巨大な電子レンジを使って短時間かつ安価に金鋳物を製造するFoundry Lab

Easy Bake Oveenを覚えているだろうか?色のついた粉と水を混ぜて生地を作り、それを型に入れてオーブンに入れると、いつの間にか「チーン!」と鳴って気持ちの悪いお菓子ができあがる。

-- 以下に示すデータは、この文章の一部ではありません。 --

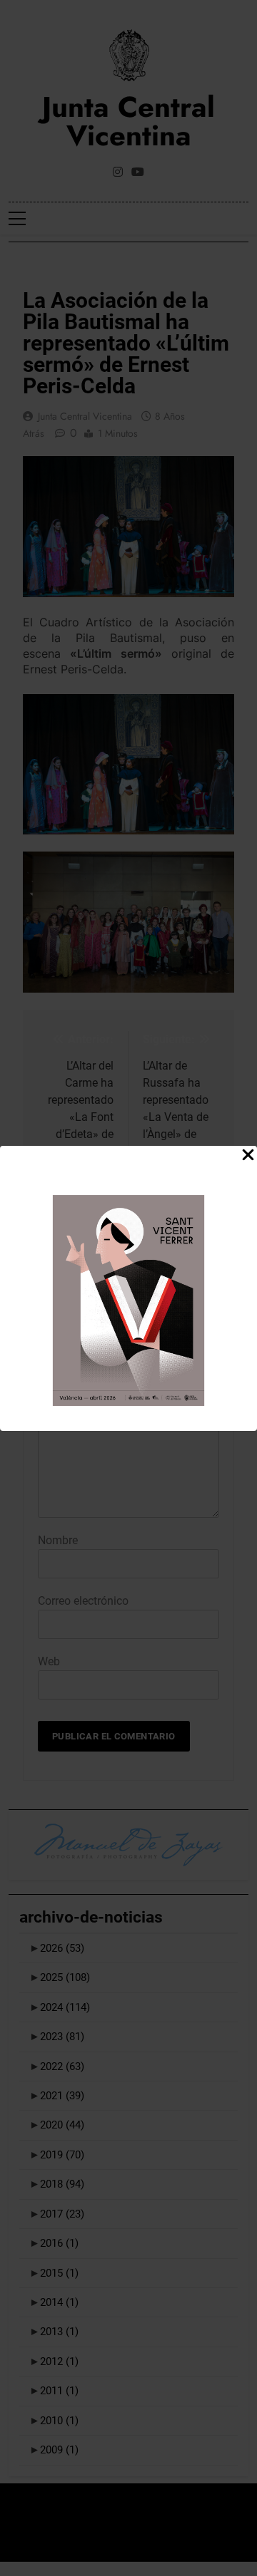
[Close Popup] (248, 1155)
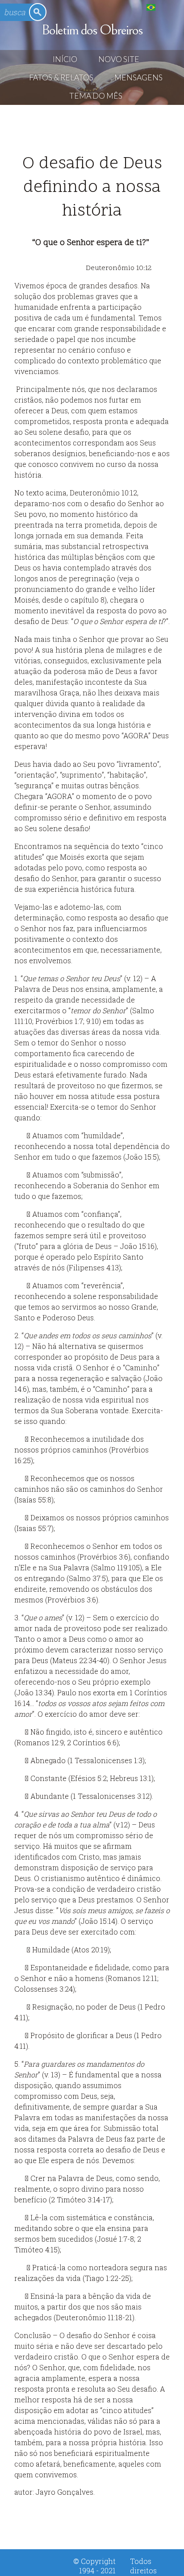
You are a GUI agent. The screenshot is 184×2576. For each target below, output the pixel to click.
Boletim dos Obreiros (92, 29)
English (169, 7)
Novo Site (118, 59)
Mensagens (138, 77)
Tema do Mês (95, 95)
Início (65, 59)
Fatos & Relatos (61, 77)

ニュージーランドを拠点とするスタートアップ企業のFoundry Lab(ファウンドリー・ラボ)は、化学物質と「オーブン」の代わりに、金属と電子レンジを使って同じようなことをする方法を発見した。

Rocket Lab(ロケット・ラボ)のPeter Beck(ピーター・ベック)氏から支援を受けているFoundry Labは、米国時間11月29日に800万ドル(約9億900万円)のシリーズA資金を調達してステルス状態を脱した。同社は「文字通り、巨大な電子レンジ」を使って、金属の3Dプリントよりもはるかに早く金属部品を鋳造すると、創業者兼CEOのDavid Moodie(デイヴィッド・ムーディ)氏は述べている。

「ユーザーにとっては非常に簡単です。文字どおりの型を取り、冷たい金属の粉末や金属の鋳塊を投入し、電子レンジに入れてボタンを押して立ち去るだけです」と、ムーディ氏はTechCrunchに語った。「出来上がったときには、チーンと音も鳴ります。電子レンジで夕食を温めるのと同じくらい簡単です」。

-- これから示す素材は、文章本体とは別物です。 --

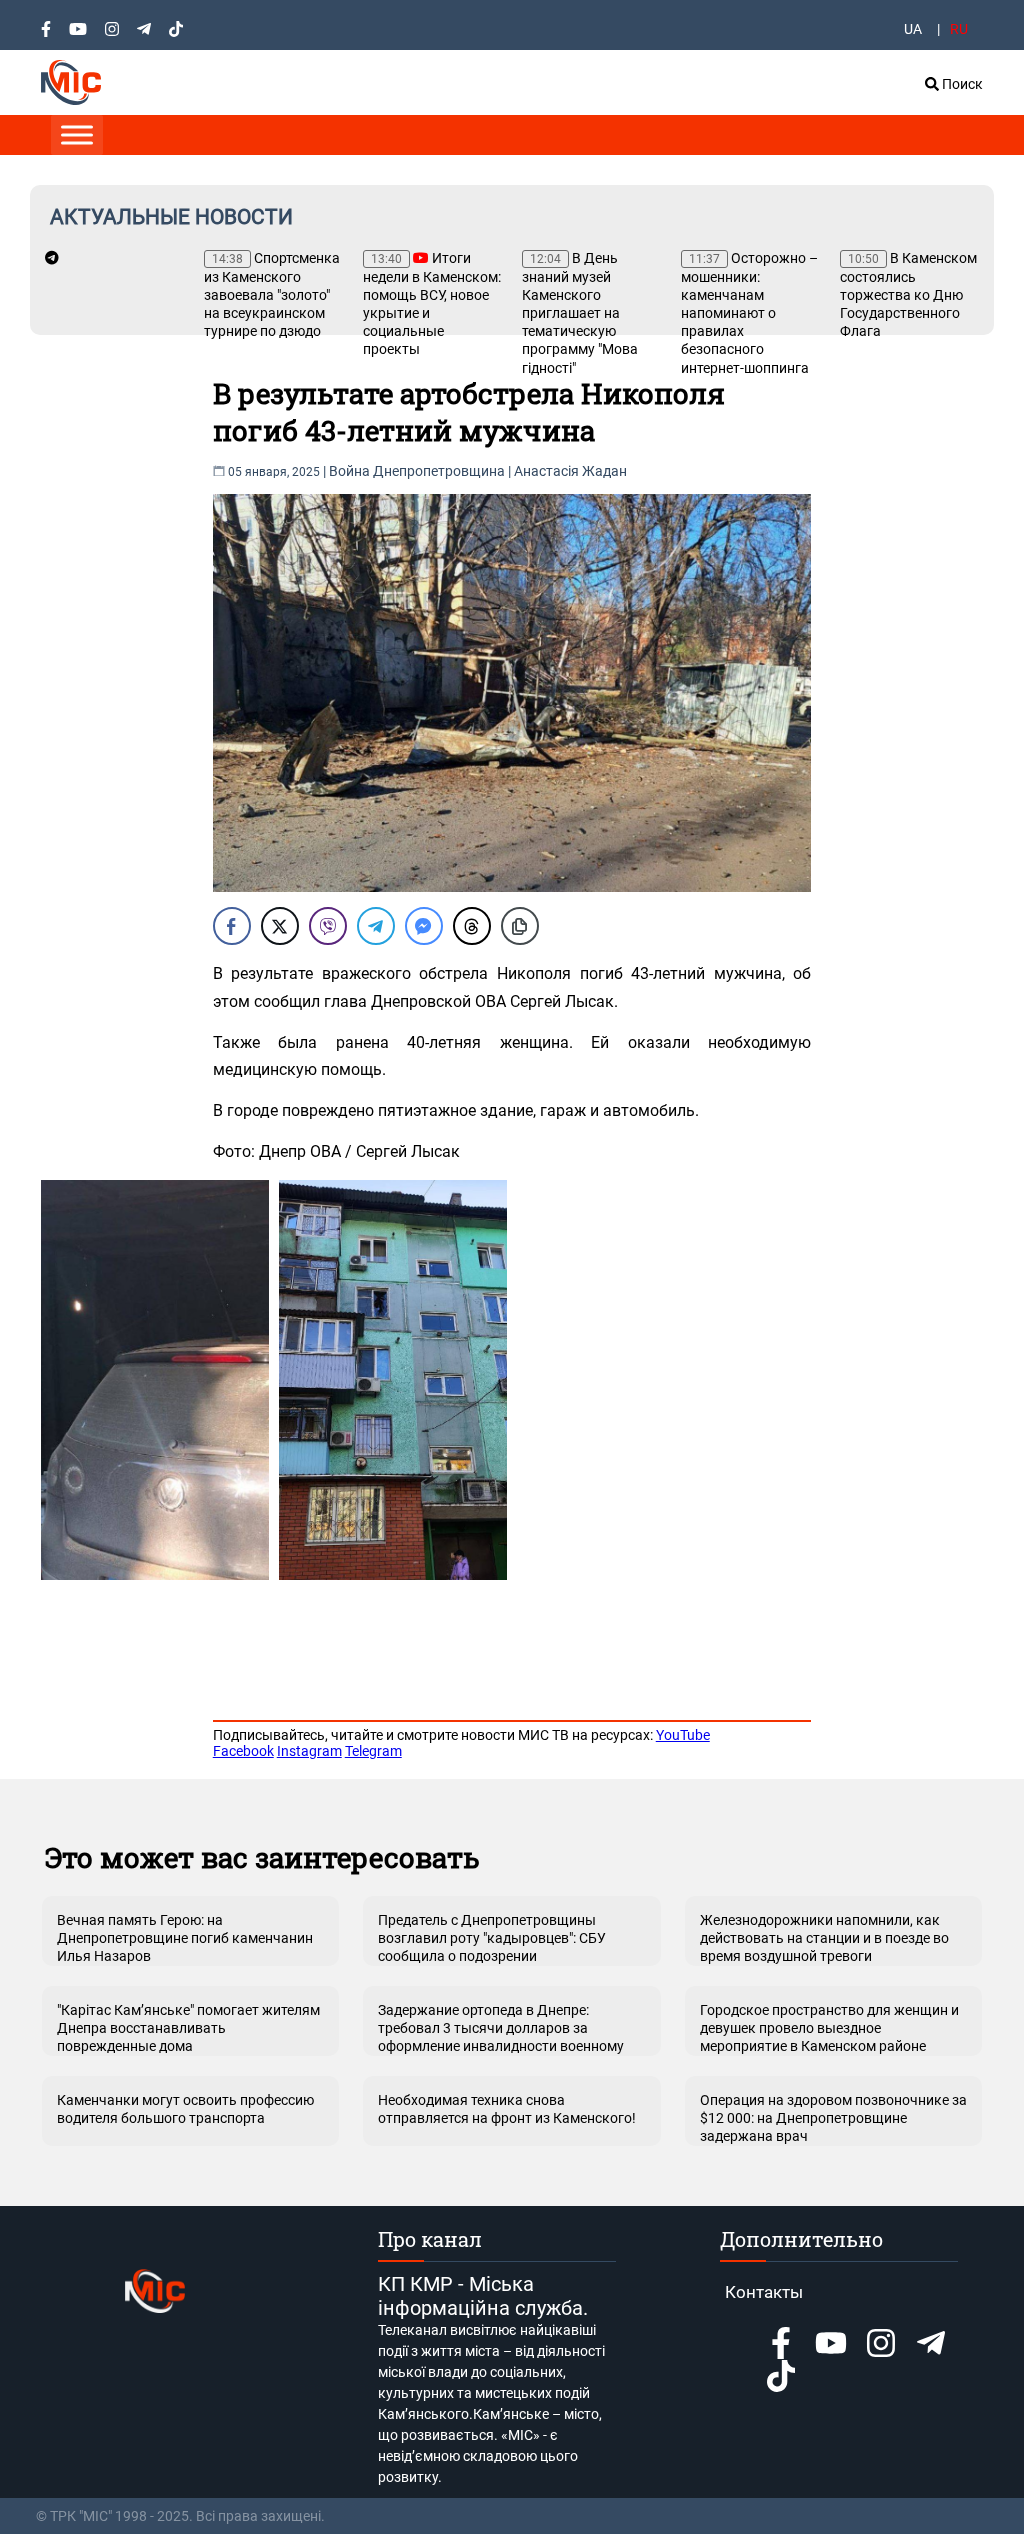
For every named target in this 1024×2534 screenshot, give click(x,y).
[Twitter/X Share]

(Foundryの電子レンジは、ニュージーランドの典型的なミートパイの調理にも使用されたことがある。わずか数秒で出来上がったものの、ムーディ氏によるとすばらしい味ではなかったそうだ)

インベストメント鋳造、3Dプリント、ダイキャストなどの一般的な鋳造方法では、製造に1週間から6週間かかる。Foundryによると、同社ではコンピューター支援設計(CAD)で3Dプリントした金型と巨大な電子レンジを使って、自動車用のブレーキシューを8時間足らずで完成させたことがあるそうだ。現在は亜鉛とアルミニウムに対応しているが、ステンレススチールの試作にも成功しており、将来的には銅や真鍮などの他の金属にも挑戦したいと考えているという。

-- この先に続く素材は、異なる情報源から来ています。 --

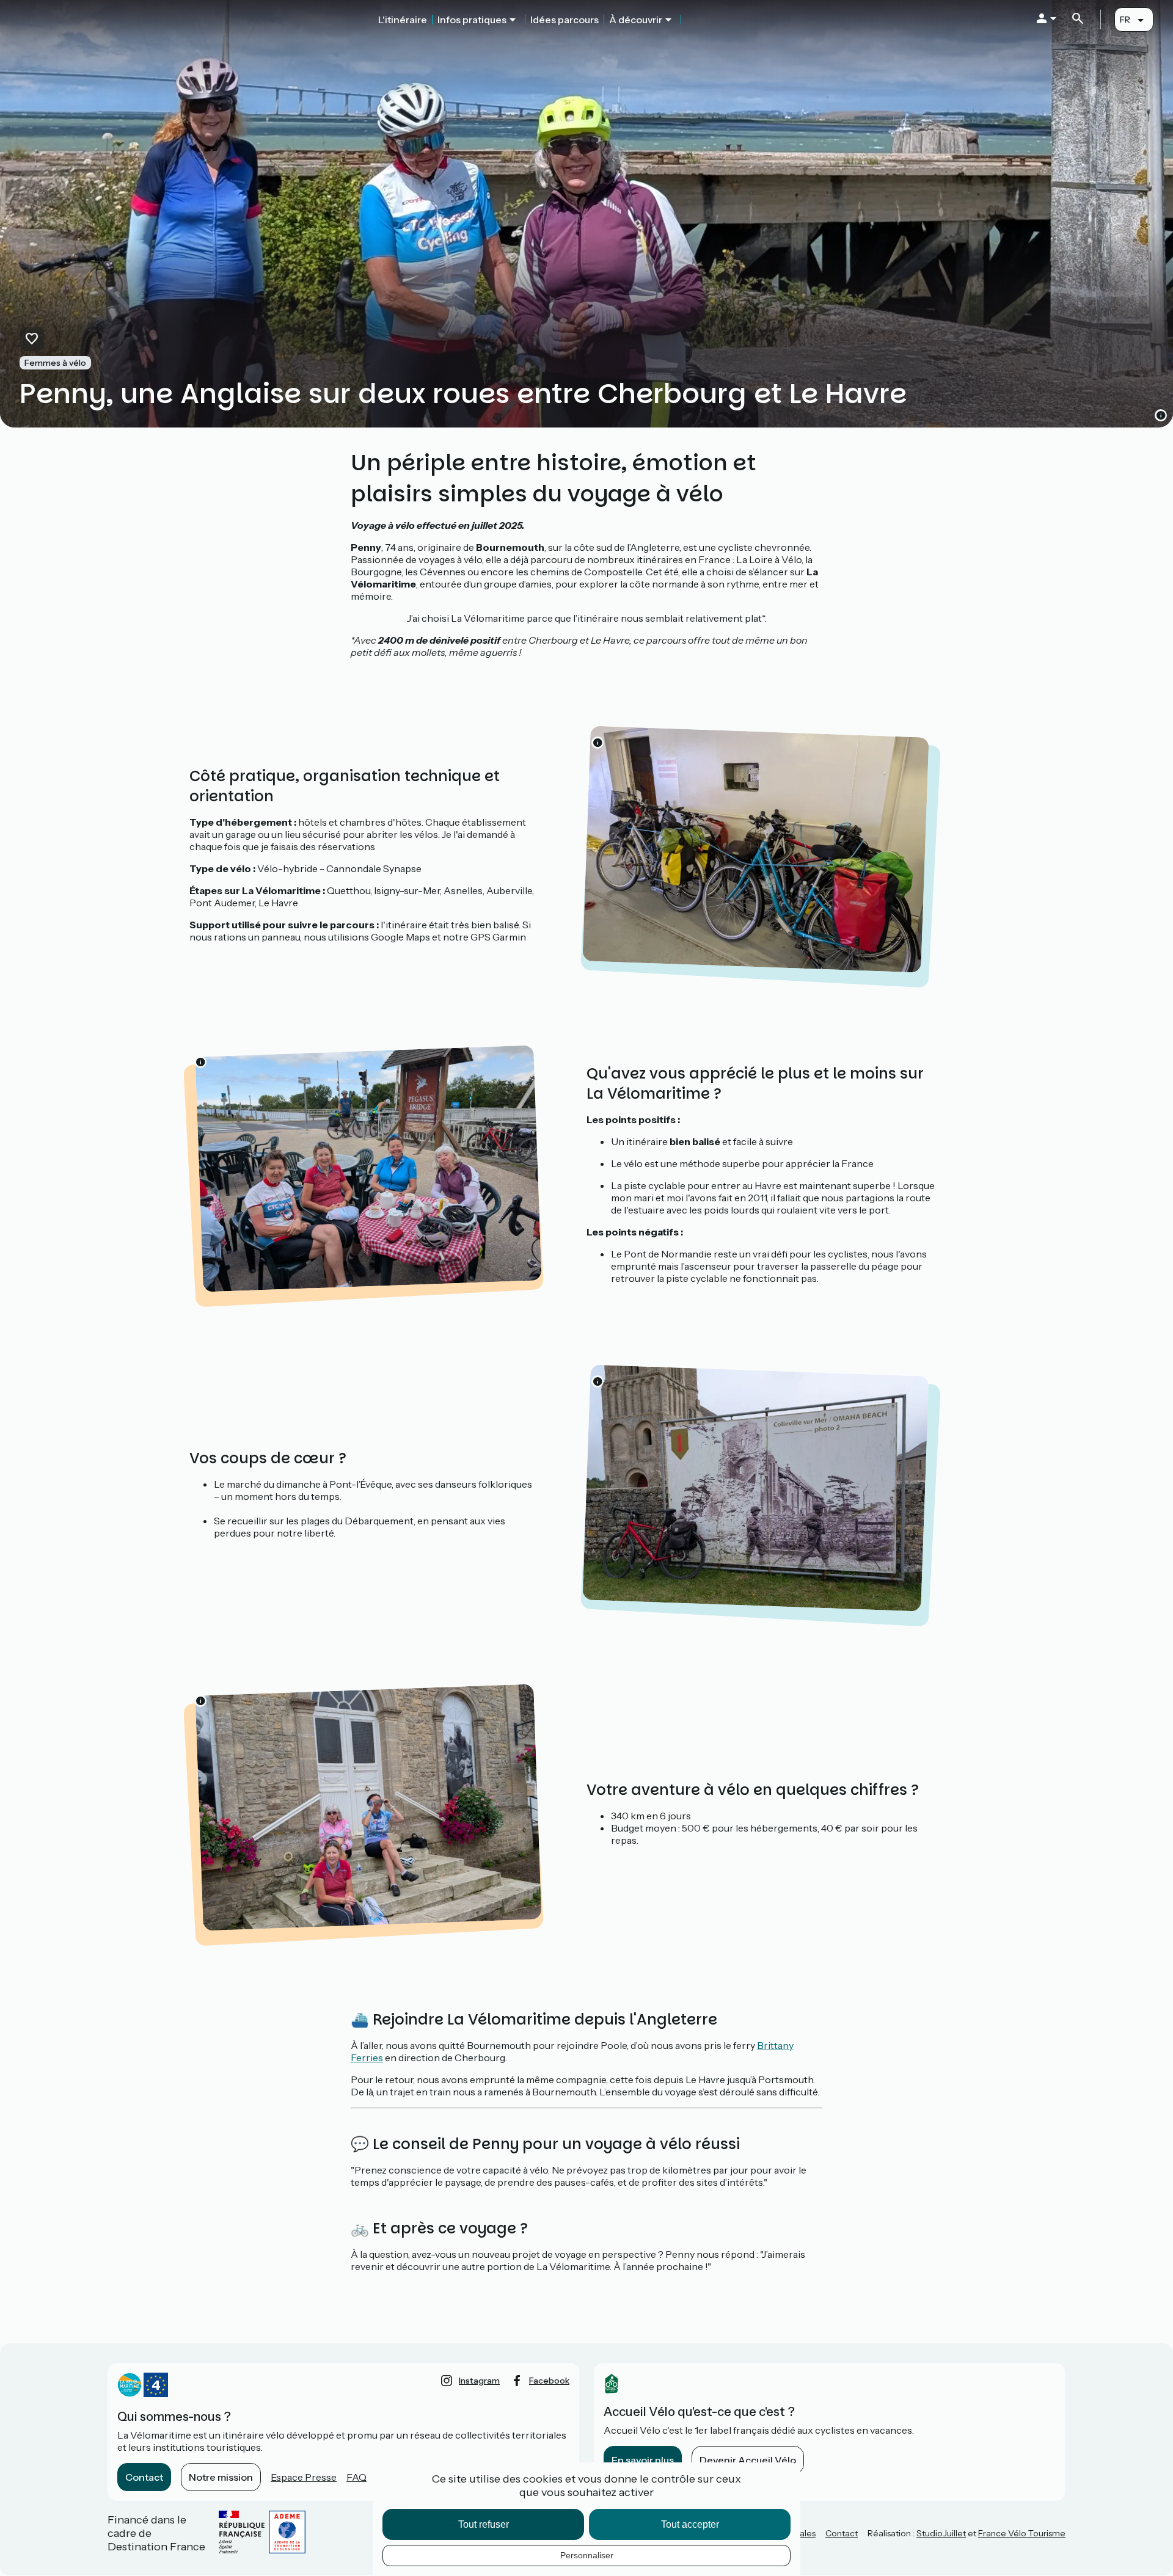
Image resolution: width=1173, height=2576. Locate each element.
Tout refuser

Foundryの技術は、将来的には金属の3Dプリントがカバーできない製造業に適用することが考えられるものの、当面の目標は、自動車メーカーの研究開発チームが量産に入る前のテストや試作に使用できる、量産型と同じように機能する金属部品を開発するのに役立つことだ。

「私たちが交渉中のある企業では、1台の自動車が市場に出るまでに600台もの試作車を作っています。その間に変更や改良を繰り返すため、あっという間に費用がかさむことになります」と、ムーディ氏は語り「そのための工具の費用は5万ドル(約560万円)から10万ドル(1120万円)以上になることもあります」と付け加えた。

ムーディ氏は、Foundryを設立する前、工業デザインのコンサルタント業を営んでおり、大量生産のための製品を設計していた。試作品では3DプリンターやCNCマシンで製造された部品を使用しているため、量産品とは物理的な構造が違っている可能性があるという理由で、試験機関から常に申請を却下されることに、同氏は不満を感じていた。

「そこで私は、ニュージーランド人らしく物置に行き、運良く機能する方法を見つけたのです」と、ムーディ氏はいう。最近のニュージーランドでロックダウンが行われていた期間には、ムーディ氏が作業場に入れなかったため、実験の多くは一般的な電子レンジを使って行われたという。「我々が解決しようとしているのは、実際の鋳造であり、ダイキャストをシミュレートしながら、それをより速く、安く行うことです。ダイキャストを作るために工具で機械加工をすると、3~6カ月かかってしまうのが普通です」。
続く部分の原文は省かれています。